AUSGANGSTEXT
Weiterhin gibt es dann noch ein paar NullPointerExceptions, sowie IllegalState und ProtocolExceptions. Diese bauen meiner Meinung nach aber auf den oben geposteten Fehlern auf... 
Na ja und wenn ich das ganze mit noch mehr als 2 Threads laufen lassen würde gibt es noch mehr und noch schneller Fehler.

Wenn ich das ganze ohne Threads ausführe komme ich wunderbar zu dem gewünschten Ergebnis.
Kann mir von euch vielleicht jemand Helfen.

Schon mal danke im Vorraus.

Ah... vielleicht sollte ich noch dazusagen, dass das DTO Objekt im Moment ca. 40 ids an die while Schleife liefert, welche letztendlich den Thread bzw. das Runnable aufruft.


----------



## maki (15. Dez 2007)

DATENBLOCK
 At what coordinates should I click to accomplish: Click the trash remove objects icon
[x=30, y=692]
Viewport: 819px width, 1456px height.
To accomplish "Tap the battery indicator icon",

GESTELLTE AUFGABE
Bitte fahre mit dem Ausgangstext über die Fehler beim Einsatz mehrerer Threads dort fort, wo er aufhört. Die Auflistung hat mit dem Ausgangstext nichts zu tun.

ERGEBNIS DER AUFGABE
> SimpleHttpConnectionManager being used incorrectly.  Be sure that HttpMethod.releaseConnection() is always called and that only one thread and/or method is using this connection manager at a time.


Tja, sieht so aus als ob die Connection nicht von mehreren Threads benutzt werden darf.


----------



## Apraxus (15. Dez 2007)

tja und was kann ich da machen.
Die release Method wird auf jedenfall noch aufgerufen. 

Wie benutze ich den SimpleHttpConnectionManager denn richtig?
bzw. ich war mir gar nicht bewusst, dass ich den SimpleHttpConnectionManager überhaupt verwende. Wird der von einer Unterklasse aufgerufen?


----------



## maki (15. Dez 2007)

Was passiert hier?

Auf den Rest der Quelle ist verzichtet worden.